Data provided Block Start

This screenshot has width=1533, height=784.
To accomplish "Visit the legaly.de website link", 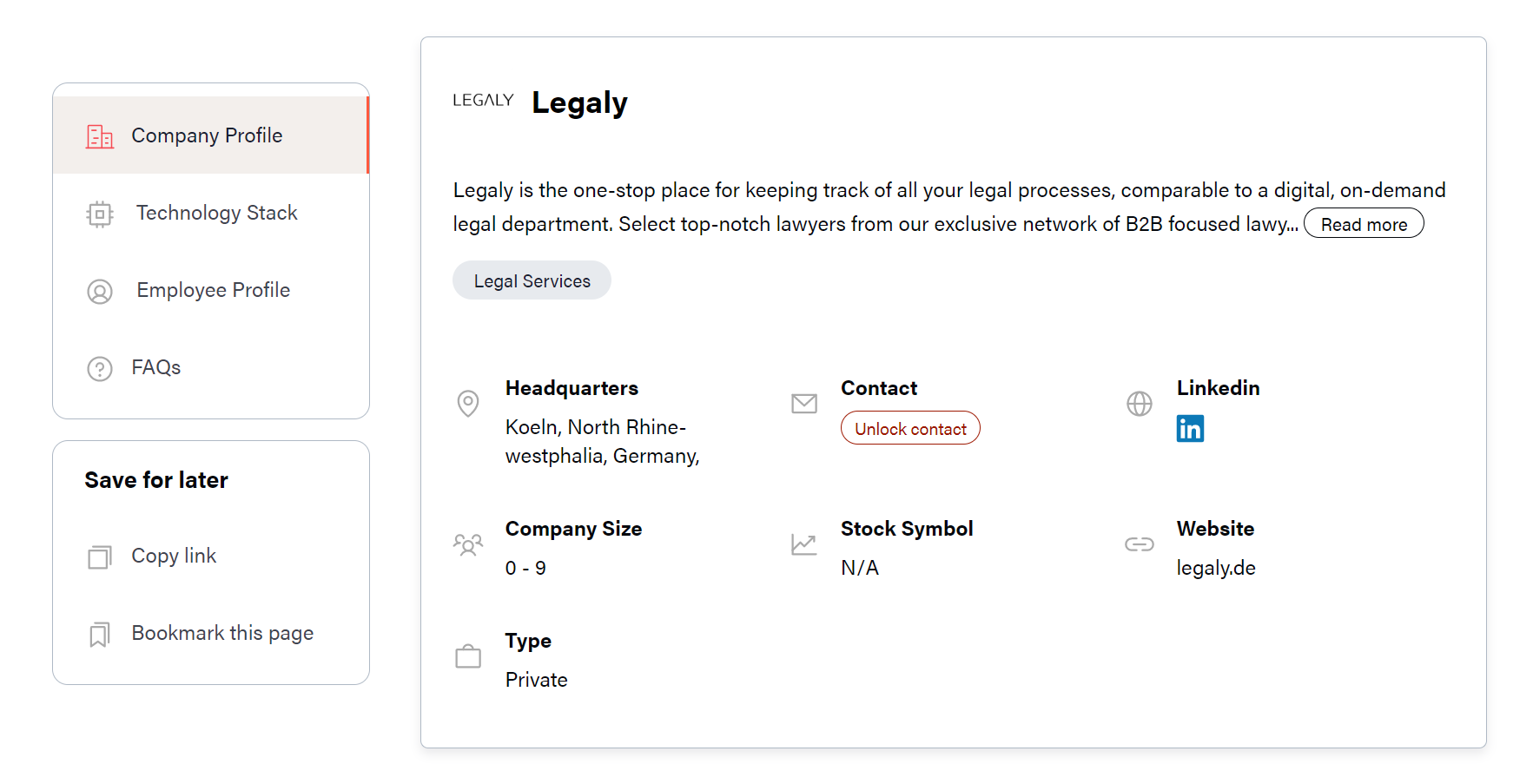I will tap(1216, 568).
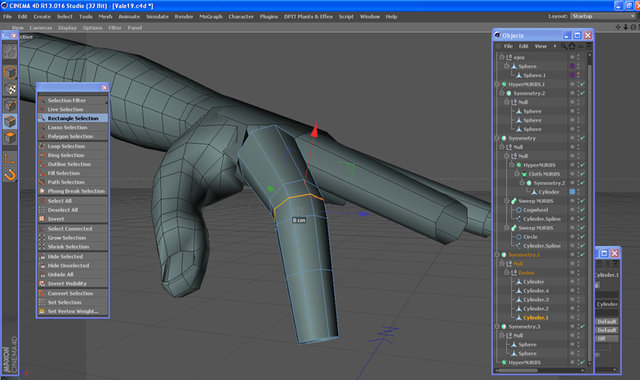This screenshot has height=380, width=640.
Task: Click the home icon in Objects panel
Action: [x=572, y=46]
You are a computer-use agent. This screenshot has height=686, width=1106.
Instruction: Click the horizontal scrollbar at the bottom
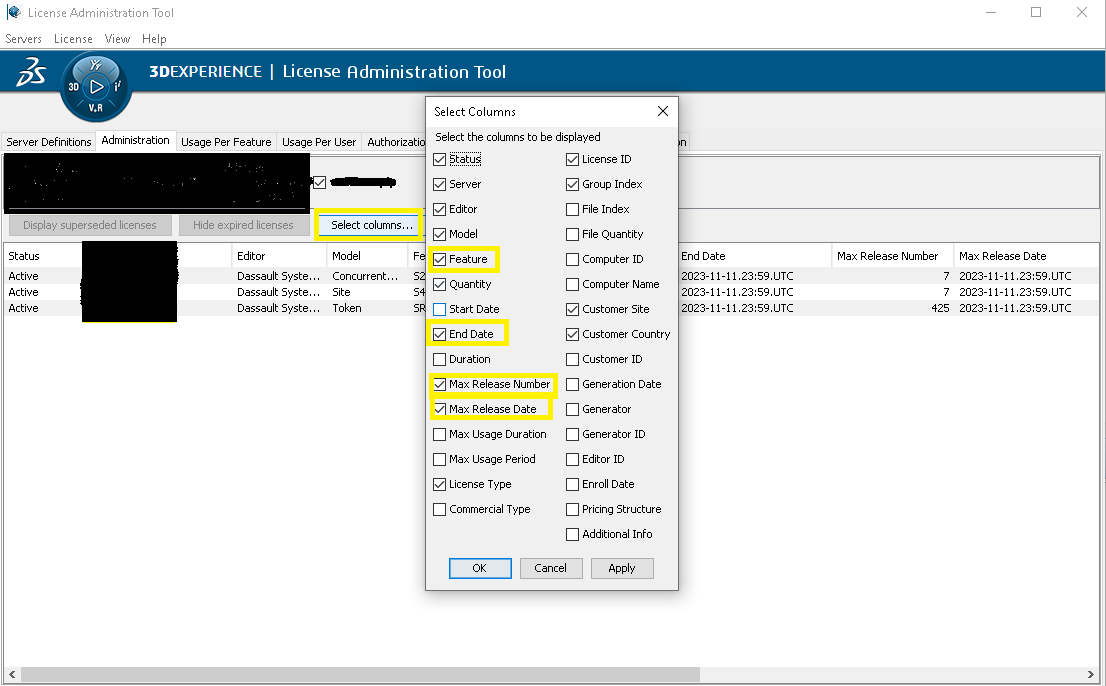[550, 675]

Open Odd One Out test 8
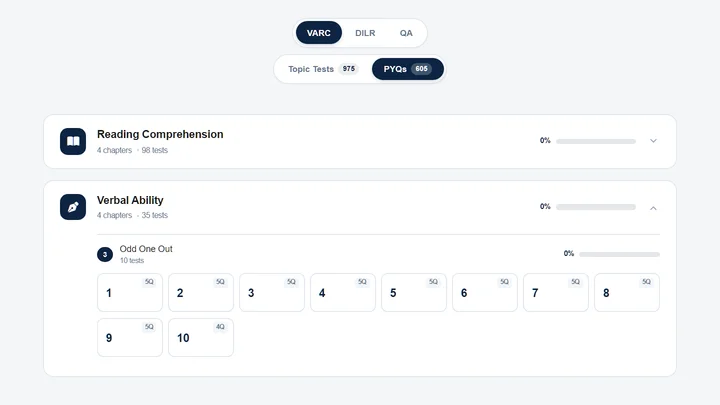(627, 292)
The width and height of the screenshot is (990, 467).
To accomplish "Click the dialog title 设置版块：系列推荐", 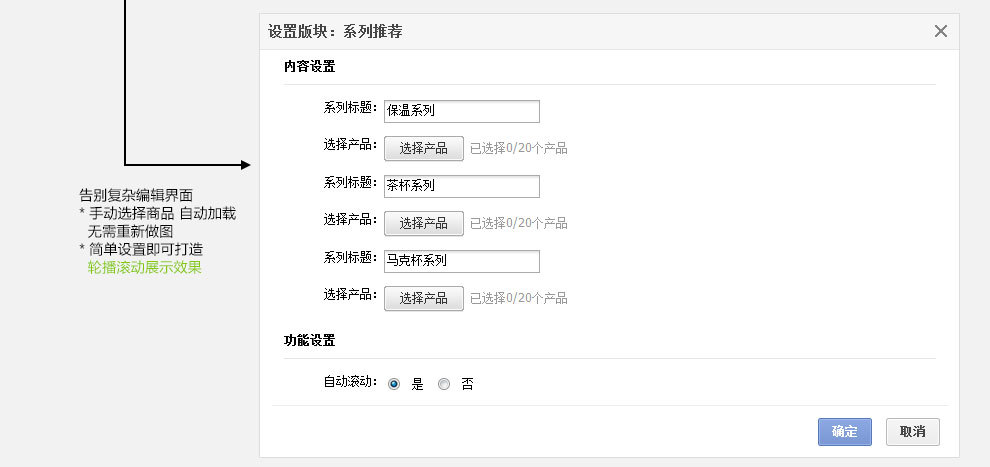I will click(x=335, y=31).
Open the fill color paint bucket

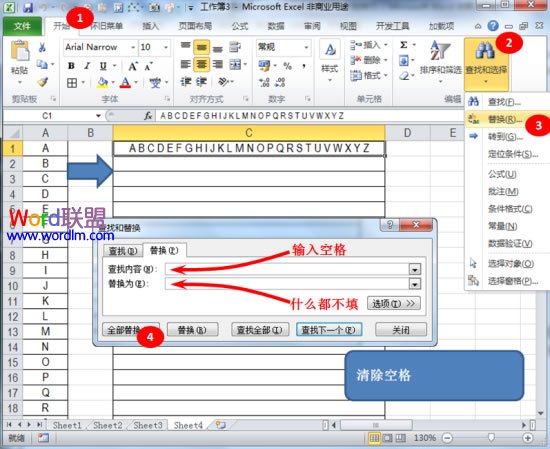click(x=102, y=83)
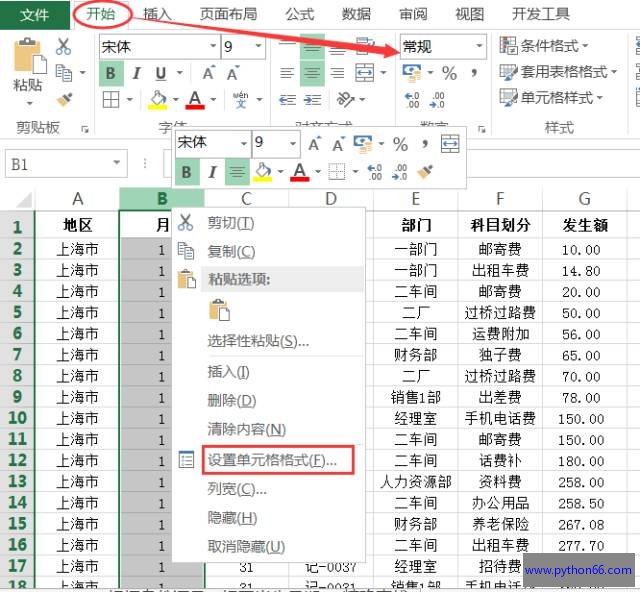This screenshot has height=592, width=640.
Task: Click the format painter icon in mini toolbar
Action: (x=425, y=172)
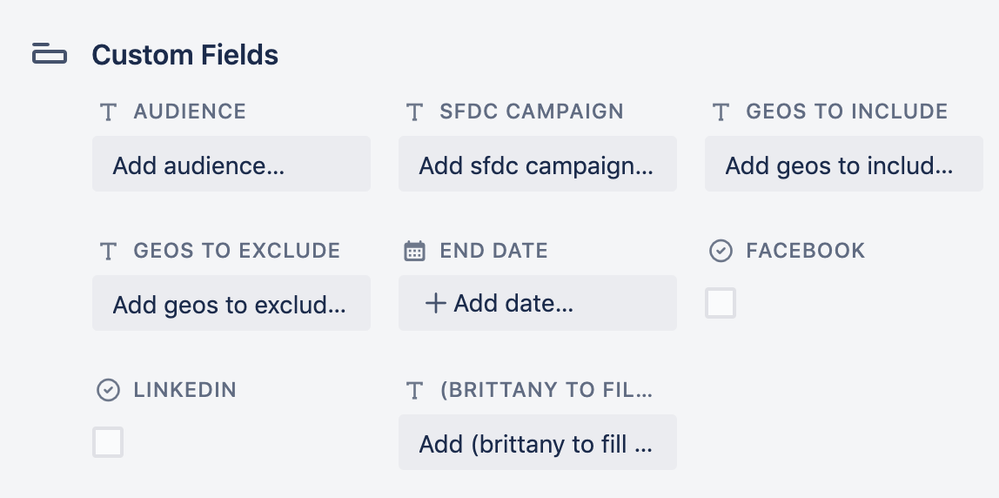
Task: Click the Custom Fields section icon
Action: coord(49,55)
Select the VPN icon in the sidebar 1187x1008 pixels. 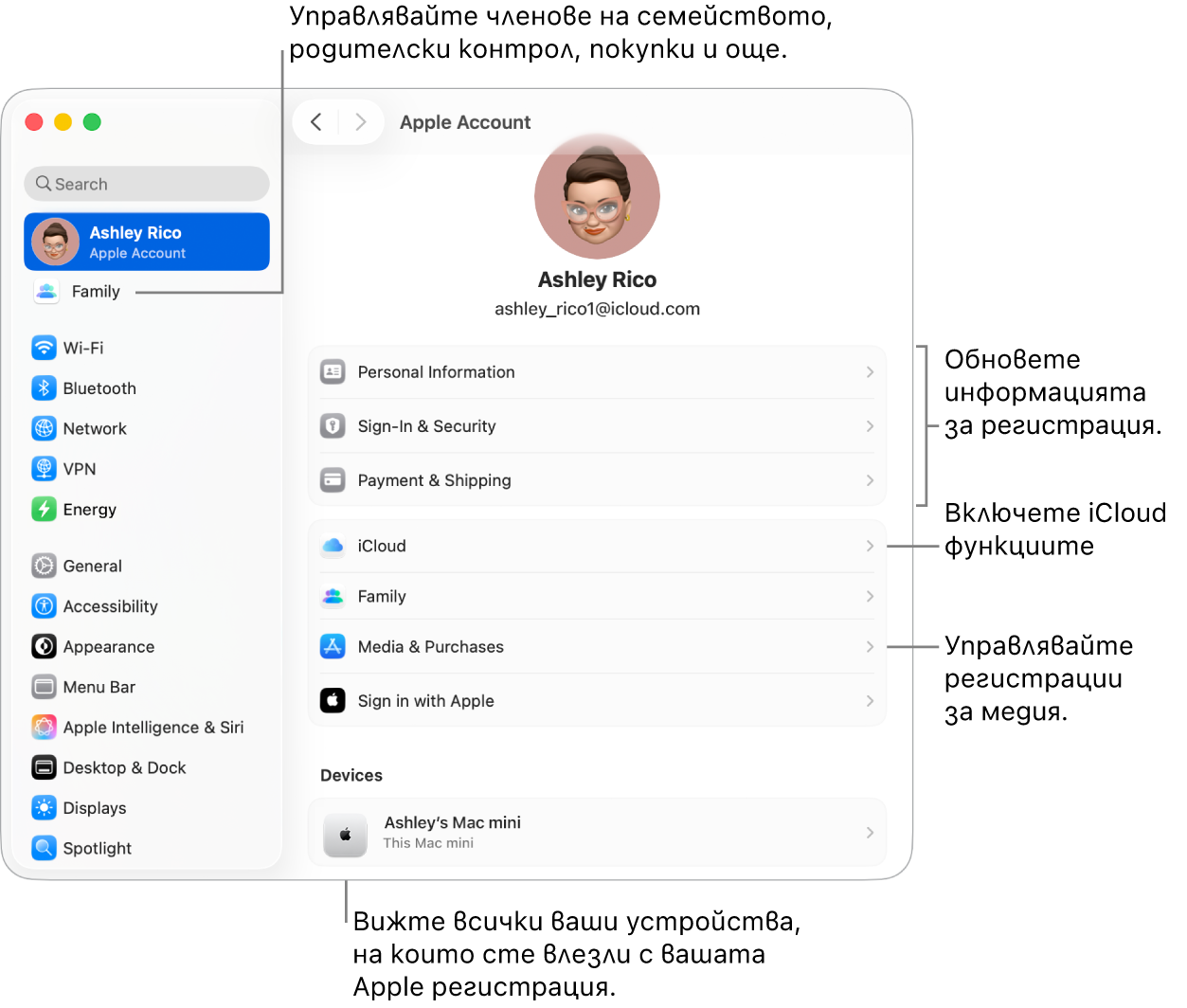[44, 469]
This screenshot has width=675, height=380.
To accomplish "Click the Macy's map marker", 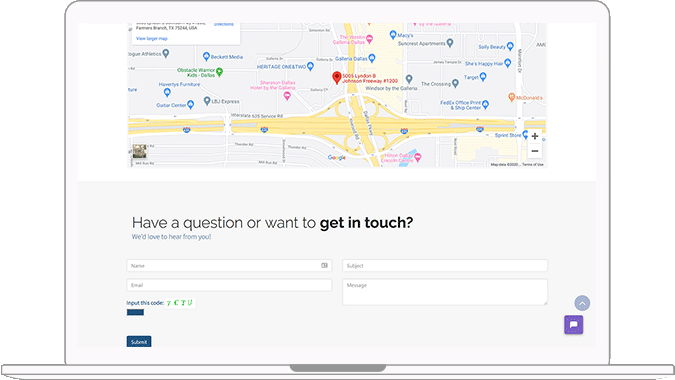I will coord(393,34).
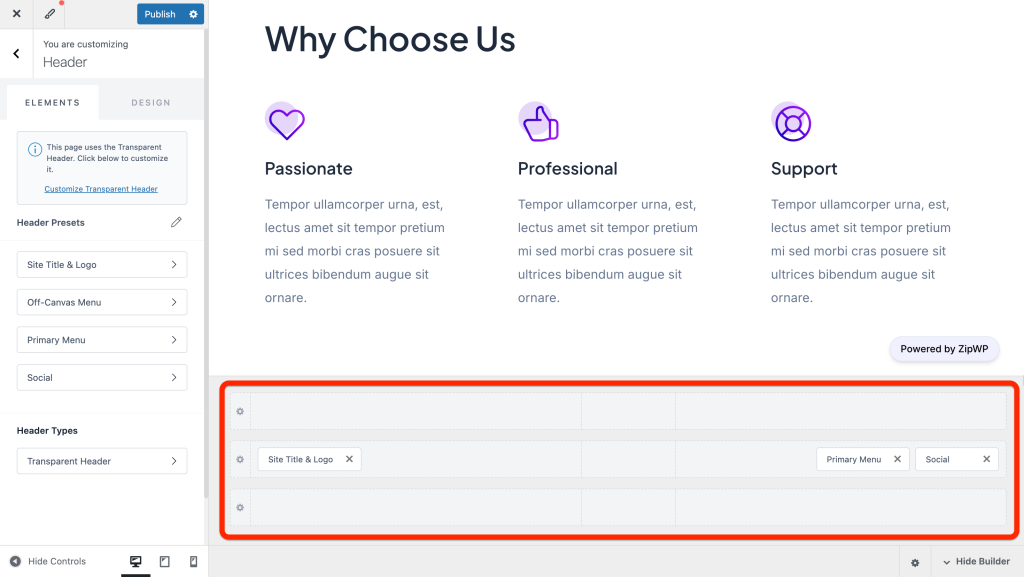
Task: Expand the Off-Canvas Menu panel
Action: 102,302
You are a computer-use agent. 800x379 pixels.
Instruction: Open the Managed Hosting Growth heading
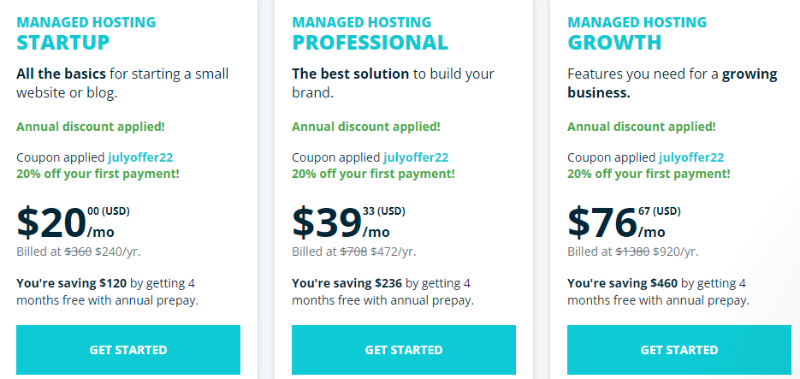(637, 34)
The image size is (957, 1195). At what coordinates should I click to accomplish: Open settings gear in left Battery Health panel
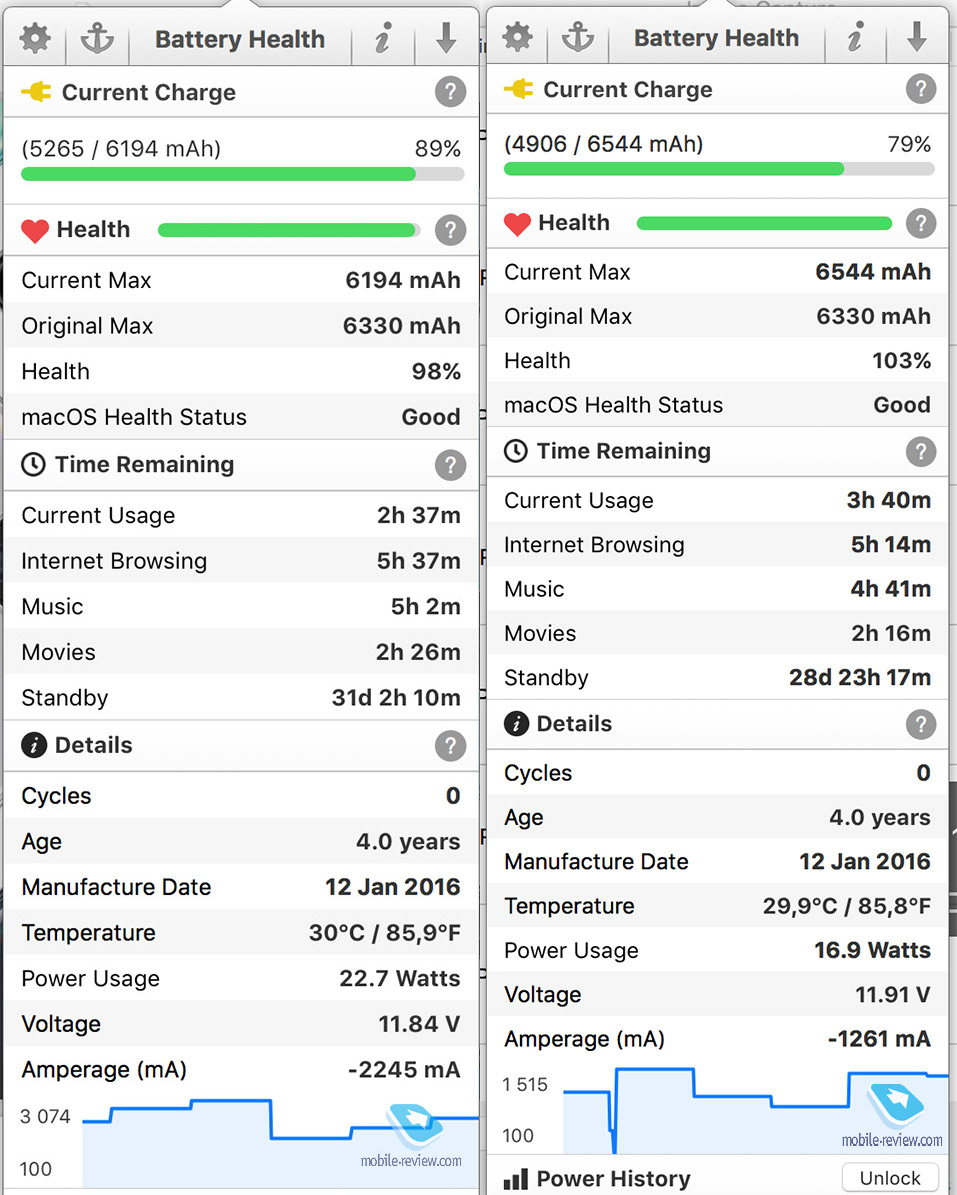(35, 38)
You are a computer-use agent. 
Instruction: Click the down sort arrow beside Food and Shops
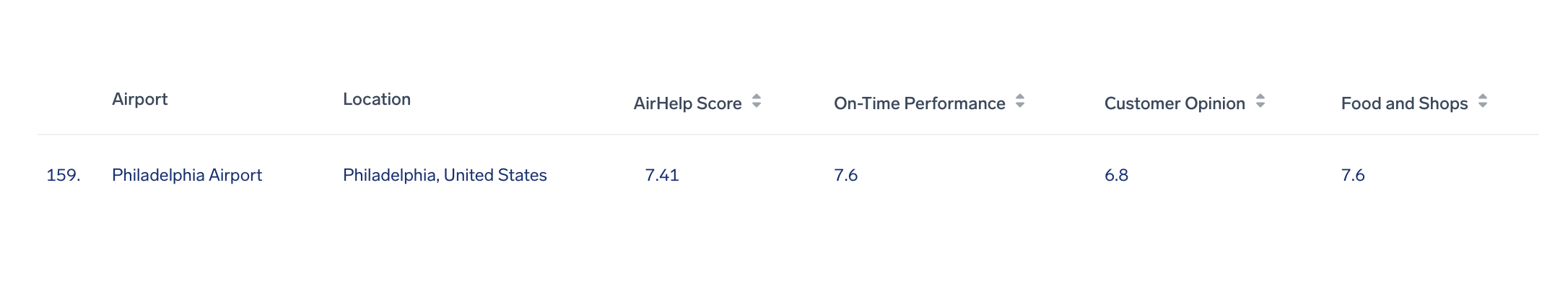1483,106
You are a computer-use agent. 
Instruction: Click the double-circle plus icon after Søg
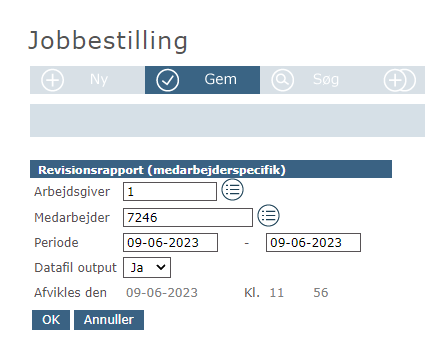point(399,80)
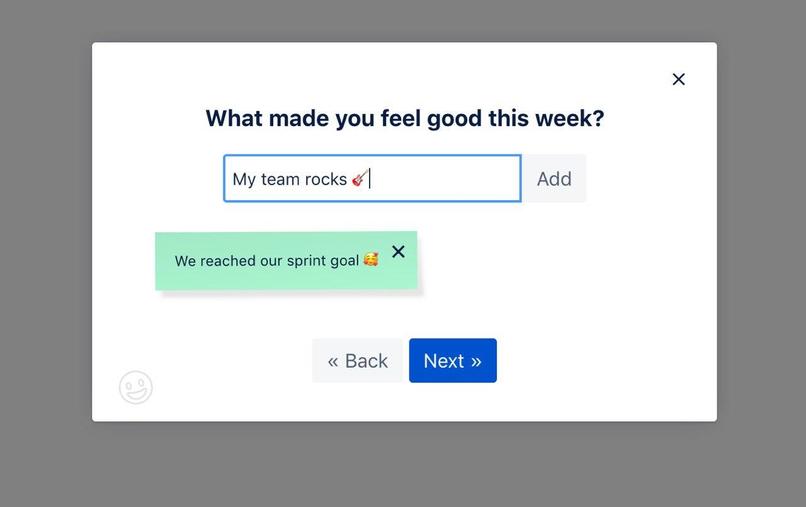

Data provided Block End

## Task
Scan the data for the string "computer" and copy each line in which it occurs.

## Answer to this problem
You are a computer-use agent. This screenshot has height=686, width=1106.
You are a computer-use agent. 800x379 pixels.
You are a computer-use agent. 
You are a computer-use agent. 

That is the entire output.